Char Siu: Honey Five-Spice Roast Pork
Ingredients
- 800g pork shoulder, cut into long strips about 5cm thick
- 3 tbsp honey
- 2 tbsp hoisin sauce
- 2 tbsp light soy sauce
- 1 tbsp dark soy sauce
- 2 tbsp Shaoxing rice wine
- 1 tbsp caster sugar
- 1 tsp Chinese five-spice
- 3 garlic cloves, crushed
- 1 tbsp grated fresh ginger
- 1 tbsp toasted sesame oil
- 0.25 tsp red food colouring (optional)
Method
- Whisk together the hoisin, both soys, Shaoxing wine, sugar, five-spice, garlic, ginger, sesame oil, food colouring if using, and 2 tbsp of the honey.
- Pour over the pork strips in a dish, turn to coat, and marinate covered in the fridge for at least 4 hours or overnight.

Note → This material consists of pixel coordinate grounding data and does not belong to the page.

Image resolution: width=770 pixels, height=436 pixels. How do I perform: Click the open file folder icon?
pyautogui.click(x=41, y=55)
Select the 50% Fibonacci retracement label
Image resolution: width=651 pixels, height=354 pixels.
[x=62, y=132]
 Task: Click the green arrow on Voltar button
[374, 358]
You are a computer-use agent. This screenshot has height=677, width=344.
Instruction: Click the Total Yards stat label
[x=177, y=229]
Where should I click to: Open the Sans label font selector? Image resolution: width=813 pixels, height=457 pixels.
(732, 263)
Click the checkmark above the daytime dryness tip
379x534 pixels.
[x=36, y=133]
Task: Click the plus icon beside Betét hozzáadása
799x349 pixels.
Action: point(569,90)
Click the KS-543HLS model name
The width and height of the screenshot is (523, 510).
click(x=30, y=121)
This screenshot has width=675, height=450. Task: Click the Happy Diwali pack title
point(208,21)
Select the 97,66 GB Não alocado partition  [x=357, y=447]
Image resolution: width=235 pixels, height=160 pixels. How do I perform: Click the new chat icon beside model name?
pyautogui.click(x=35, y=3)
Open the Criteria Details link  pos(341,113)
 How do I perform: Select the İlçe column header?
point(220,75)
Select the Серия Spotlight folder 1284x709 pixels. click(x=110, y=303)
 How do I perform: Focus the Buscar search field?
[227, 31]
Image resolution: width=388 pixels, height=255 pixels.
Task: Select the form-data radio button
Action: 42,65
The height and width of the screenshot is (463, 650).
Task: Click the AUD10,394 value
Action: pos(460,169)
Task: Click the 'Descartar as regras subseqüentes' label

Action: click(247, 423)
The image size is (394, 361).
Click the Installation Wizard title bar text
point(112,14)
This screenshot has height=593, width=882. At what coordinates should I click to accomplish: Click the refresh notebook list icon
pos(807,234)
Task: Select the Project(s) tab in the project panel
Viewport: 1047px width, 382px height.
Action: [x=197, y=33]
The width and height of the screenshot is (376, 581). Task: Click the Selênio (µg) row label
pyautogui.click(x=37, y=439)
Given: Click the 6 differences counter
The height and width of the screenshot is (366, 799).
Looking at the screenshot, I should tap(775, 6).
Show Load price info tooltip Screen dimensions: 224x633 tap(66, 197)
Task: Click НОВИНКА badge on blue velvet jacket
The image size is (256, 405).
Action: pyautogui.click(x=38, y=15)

- Heat the oven to 200C fan and line a deep tray with foil; sit a wire rack on top and pour a cupful of water into the tray below.
- Lift the pork onto the rack, reserving the marinade, and roast for 20 minutes.
- Meanwhile, simmer the reserved marinade in a small pan for 3-4 minutes until slightly thickened.
- Turn the pork, brush generously with the simmered marinade, and roast for another 15 minutes.
- Warm the remaining 1 tbsp honey and brush over the pork, then grill or roast hot for 3-5 minutes until the edges char and lacquer.
- Rest for 10 minutes, then slice across the grain and spoon over any tray juices.
3 The Story
The name char siu translates roughly as “fork roast”, from the Cantonese practice of skewering strips of marinated pork on long forks and cooking them over or beside a fire. It belongs to a family of Cantonese roasted meats known as siu mei, the glistening rows of pork, duck and chicken that define a good barbecue-meat shop in Hong Kong, Guangzhou and Chinatowns the world over.
Traditionally the cut of choice is pork shoulder or the fattier pork neck, prized because the marbling keeps the meat succulent through a fierce roast. Lean cuts such as loin dry out; the gentle threads of fat in shoulder baste the meat from within and caramelise at the edges. Cutting the meat into long strips rather than roasting a whole joint vastly increases the surface area that can take on glaze and char, which is the whole point.
That glaze is where the character lives. Hoisin and the soy sauces bring salt and umami, Shaoxing wine adds fragrance, and Chinese five-spice — typically star anise, fennel, cloves, cinnamon and Sichuan pepper or ginger — gives the warm, slightly liquorice-like backbone. Honey and sugar do the heavy lifting on sweetness and, crucially, on the lacquered finish: as the sugars heat they caramelise into the sticky, blistered crust that distinguishes char siu from a plain roast.
The striking red colour traditionally comes from fermented red bean curd or, in many modern recipes, a little red food colouring. It is cosmetic rather than essential, and the pork tastes just as good a natural ruddy brown if you leave it out.
Cooking it well at home comes down to managing heat and moisture. Authentic shops use upright charcoal or gas ovens that roast and char in one go. The domestic fix used here — a wire rack over a tray of water — lets the meat roast evenly while the steam below stops it drying, before a blast of high heat at the end delivers the caramelised edges. Slicing across the grain keeps each piece tender.